Extracranial-intracranial arterial bypass surgery for occlusive carotid artery disease

Patients with symptomatic occlusion (obstruction) of the carotid artery have a high risk of subsequent stroke. Anticoagulant treatment and antiplatelet agents are not very effective in these patients and a surgical procedure known as extracranial-intracranial (EC/IC) arterial bypass surgery has been a treatment option. In this review, we included 21 trials (two randomised controlled trials and 19 non-random studies, with a total of 2591 patients). We found that EC/IC bypass surgery in patients with symptomatic carotid artery occlusive disease was no better or worse than medical care alone. A multi-centre trial comparing EC/IC bypass surgery with best medical treatment in patients with both a high risk of stroke and haemodynamic compromise (impaired blood flow) is underway, and aims to discover whether EC/IC bypass surgery is beneficial in this specific group of patients.

Authors' conclusions: 

EC/IC bypass surgery in patients with sCAO disease was neither superior nor inferior to medical care alone. However, most studies included patients irrespective of their cerebral haemodynamics. Participation in an ongoing RCT, which is restricted to patients with impaired haemodynamics, is recommended as these patients might benefit from bypass surgery.

Read the full abstract...

The EC/IC Bypass Study Group found no benefit of extracranial to intracranial (EC/IC) bypass surgery over medical therapy in patients with symptomatic carotid artery occlusion (sCAO). However, the study was criticised for many reasons and the real effect of this treatment is still not known conclusively.


To determine whether bypass surgery plus medical care is superior to medical care alone in patients with sCAO.

Search strategy: 

We searched the Cochrane Stroke Group Trials Register (last searched June 2009). In addition, we searched the Cochrane Central Register of Controlled Trials (CENTRAL) (The Cochrane Library Issue 2, 2006), MEDLINE (1966 to June 2009) and EMBASE (1980 to June 2009). We also searched ongoing trials and research registers, checked reference lists of relevant articles, and contacted colleagues, trial authors and researchers.

Selection criteria: 

Randomised controlled trials (RCT) and non-random studies of EC/IC bypass surgery plus best medical treatment compared with best medical treatment alone to prevent subsequent stroke, improve cerebral haemodynamics and reduce dependency after stroke.

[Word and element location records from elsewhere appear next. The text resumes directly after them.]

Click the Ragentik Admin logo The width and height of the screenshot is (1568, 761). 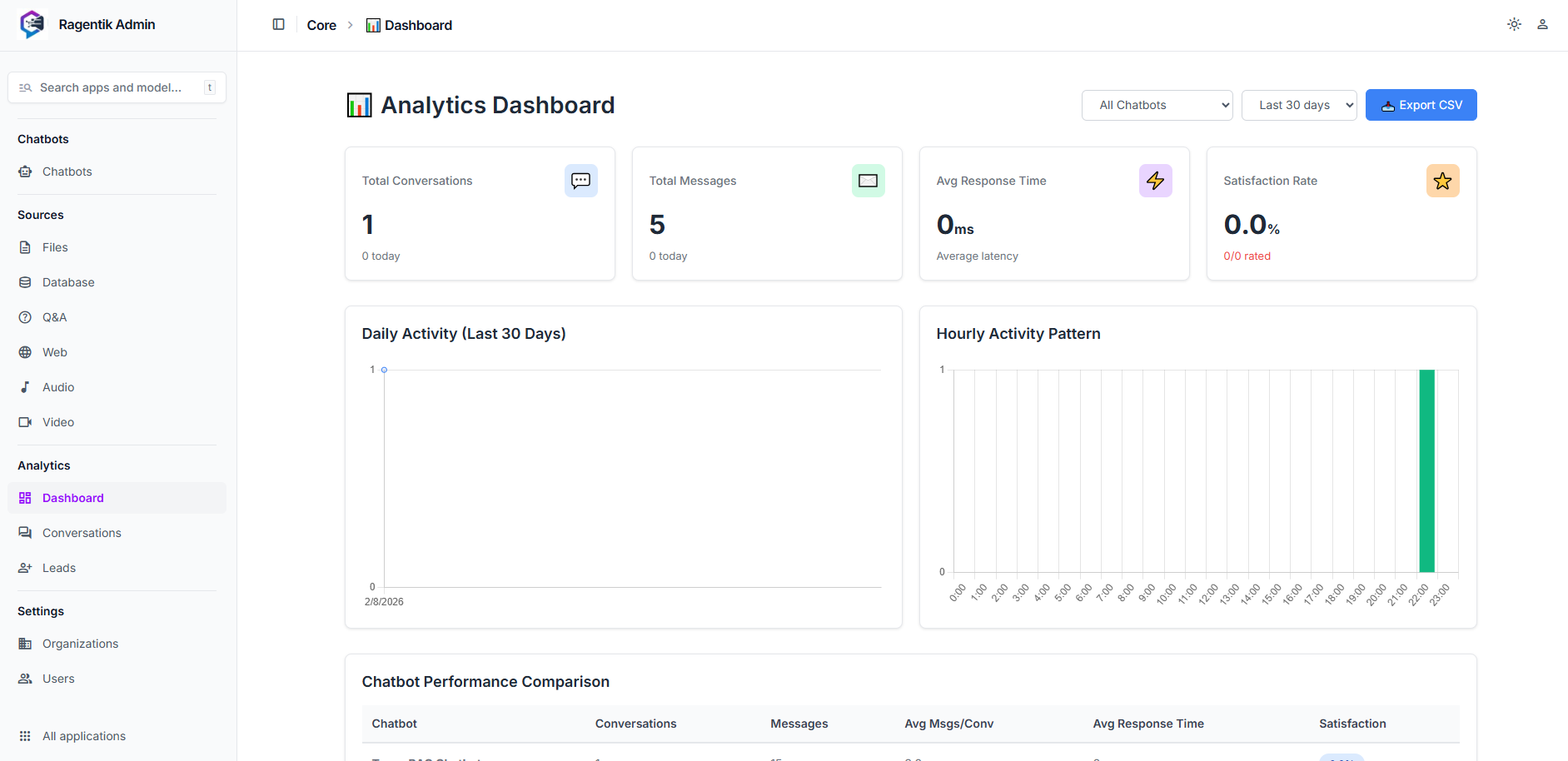click(32, 24)
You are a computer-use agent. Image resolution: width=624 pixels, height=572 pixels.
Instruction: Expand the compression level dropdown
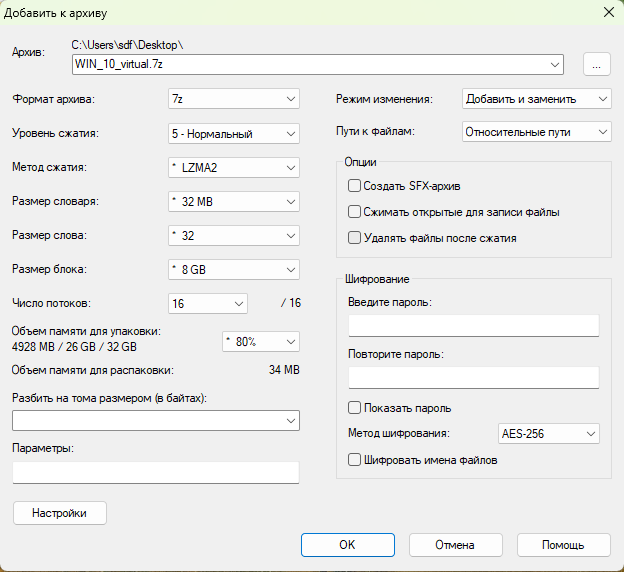(235, 133)
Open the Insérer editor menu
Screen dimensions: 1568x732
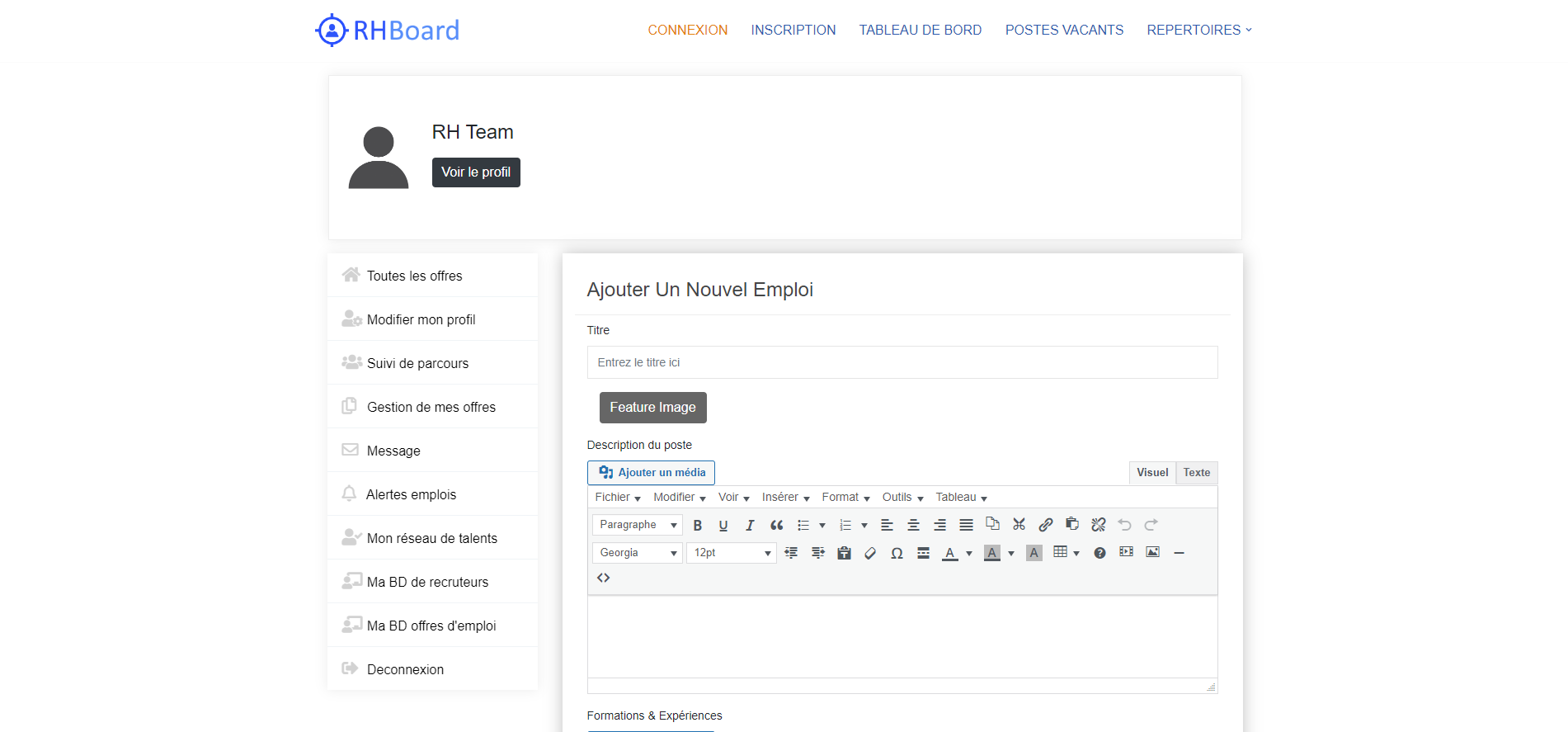click(x=785, y=497)
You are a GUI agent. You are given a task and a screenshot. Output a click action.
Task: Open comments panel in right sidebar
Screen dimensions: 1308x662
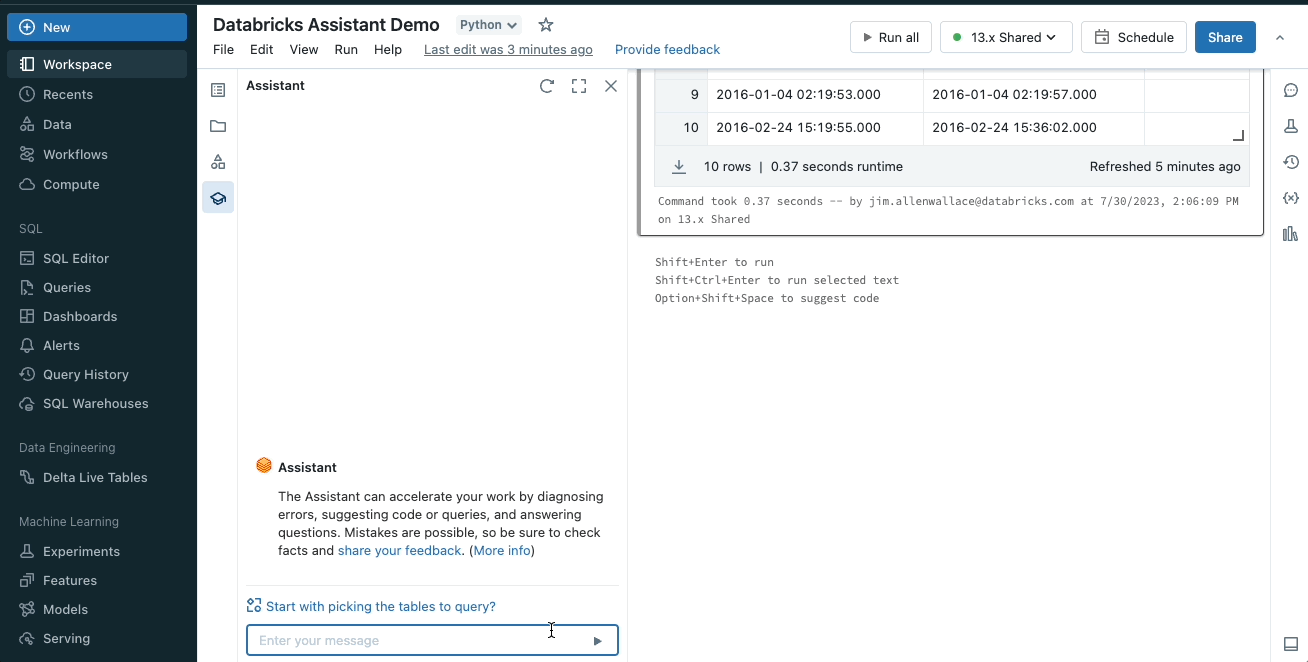click(x=1290, y=90)
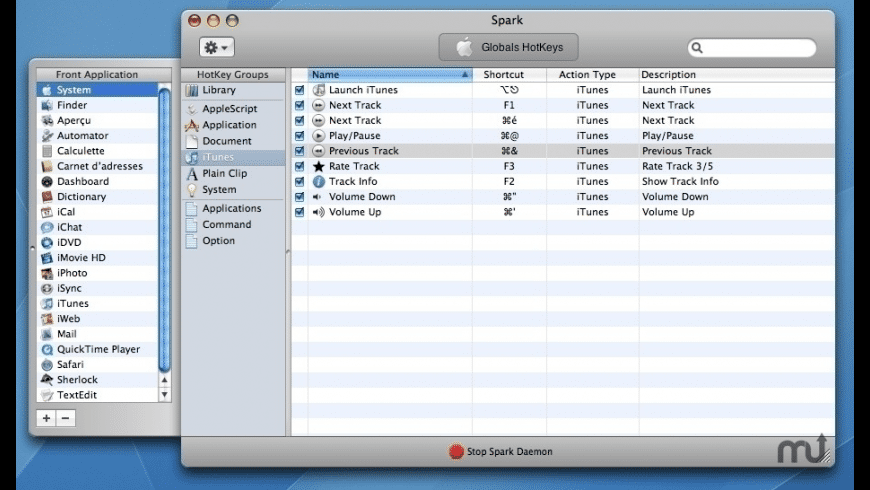Uncheck the Previous Track hotkey
Viewport: 870px width, 490px height.
click(x=300, y=151)
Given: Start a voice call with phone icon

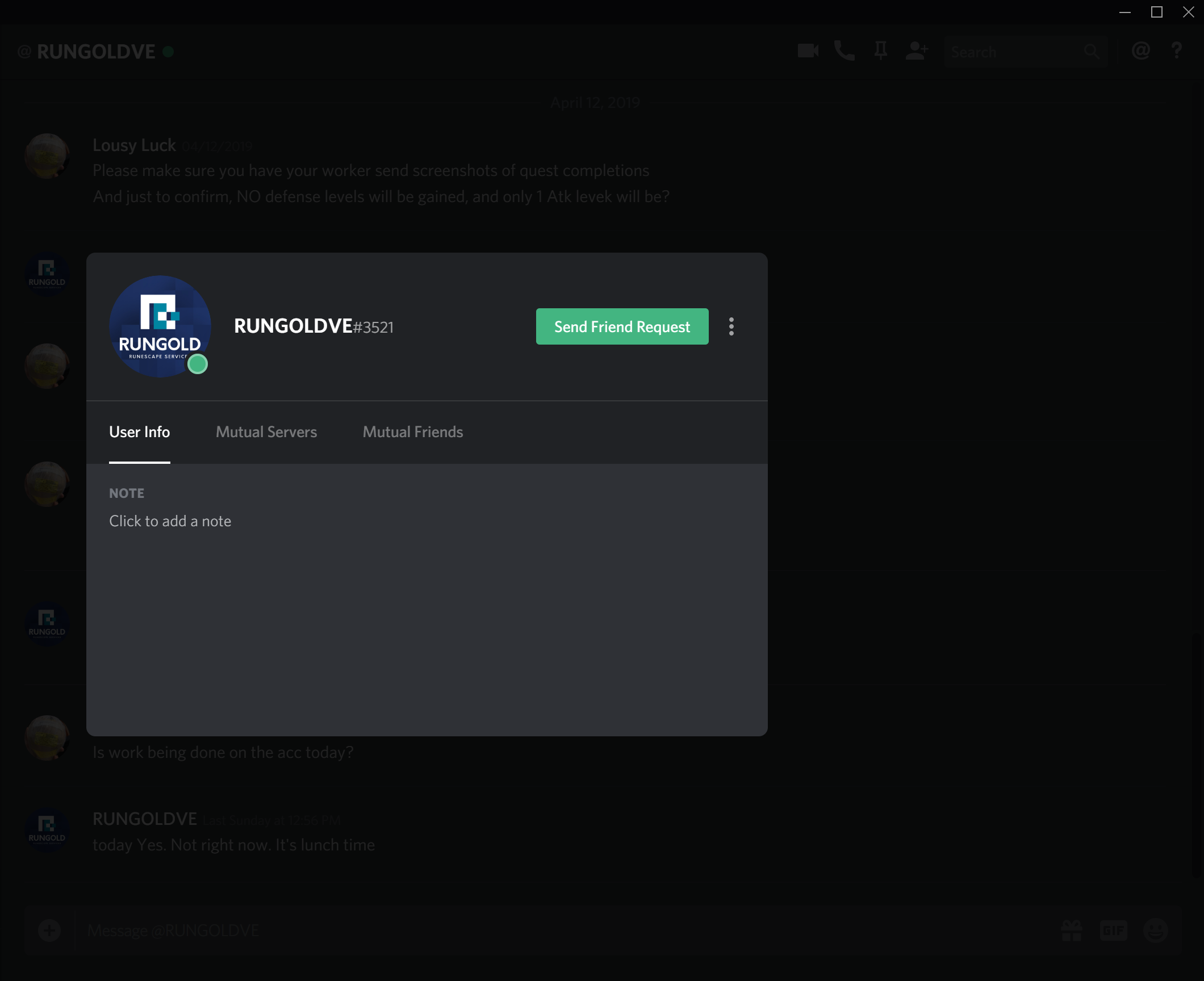Looking at the screenshot, I should click(x=845, y=51).
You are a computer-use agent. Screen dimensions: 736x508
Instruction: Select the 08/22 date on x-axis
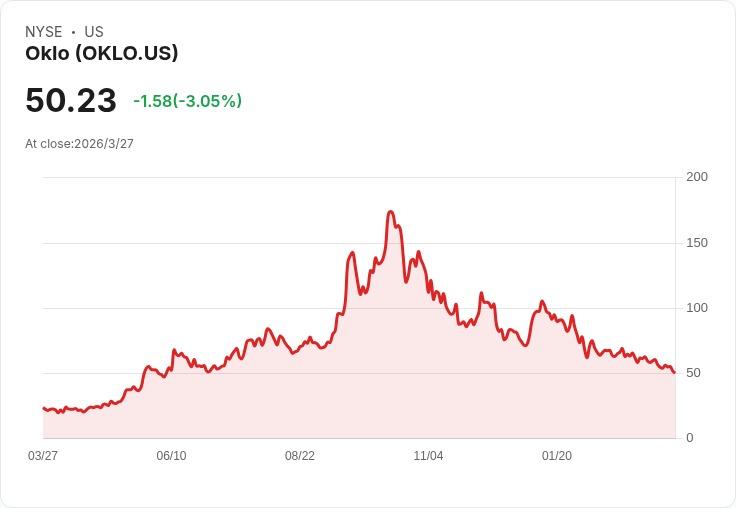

Data collection and analysis: 

Two review authors independently selected studies for inclusion, and extracted data items on the number of outcome events onto a data extraction form. We only analysed secondary outcomes if the study provided information on at least one primary outcome. We also used intention-to-treat analysis where possible.

Main results: 

We included 21 trials, including two RCTs, involving 2591 patients. For all endpoints, no benefit of EC/IC bypass surgery was shown either in the RCTs (any death: odds ratio (OR) 0.81, 95% confidence interval (CI) 0.62 to 1.05, P = 0.11; stroke: OR 0.99, 95% CI 0.79 to 1.23, P = 0.91; death and dependency: OR 0.94, 95% CI 0.74 to 1.21, P = 0.64), or in the non-RCTs (any death: OR 1.00, 95% CI 0.62 to 1.62, P = 0.99; stroke: OR 0.80, 95% CI 0.54 to 1.18, P = 0.25; death and dependency: OR 0.80, 95% CI 0.50 to 1.29, P = 0.37).